→ Reading text
>>>

After the war Dresden was part of Eastern Germany and that changed in 1990 when Germany got united. Now it has about half a million inhabitants 

What you will see

Even though almost everything was destroyed by the bombing in Dresden, they did a great job in rebuilding the main highlights again and the copies of buildings you can see look almost the same as the originals. 

Zwinger

Like many other structures in Dresden, Zwinger was built by a court architect of August the Strong, Matthäus Daniel Pöppelmann. It is a worldwide famous muzeum which shows amazing and precious collections of Old Masters, collections of Meissen porcelain or Physical and Mathematical artefacts from all over Europe. Come with us and see on our private tour to Dresden the famous painting of the Sixstine Madonna painted by Rafaelo himself. It is bigger than you thought. 

The Residential Schloss 

In the heart of the old town you will visit Dresden Chateau (schloss) where the famous Dresden collections started and it is their center. With its famous historical Green Vault it became a destination to come for many visitors all around the world. It has the biggest jewellry treasury in Europe. Out of that it shows a huge collection of weapons and armours and the famous Turkish Chamber with a 20m long fully equipped military tent of turkish soldiers from the 17th century. Together the armory numbers 10 000 pieces. It is a beautiful muzeum.

<<<

→ Given data
>>>

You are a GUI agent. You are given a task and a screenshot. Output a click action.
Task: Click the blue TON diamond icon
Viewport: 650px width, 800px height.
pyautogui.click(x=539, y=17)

<<<

→ Problems and tasks
a. In the Dresden travel text, who built Zwinger?
b. Can you render this sentence from the Dresden travel text into German: "Together the armory numbers 10 000 pieces."
The data can be set aside; nothing here depends on it.

→ Answers for the tasks
a. Matthäus Daniel Pöppelmann, a court architect of August the Strong.

b. Insgesamt umfasst die Rüstkammer 10 000 Stücke.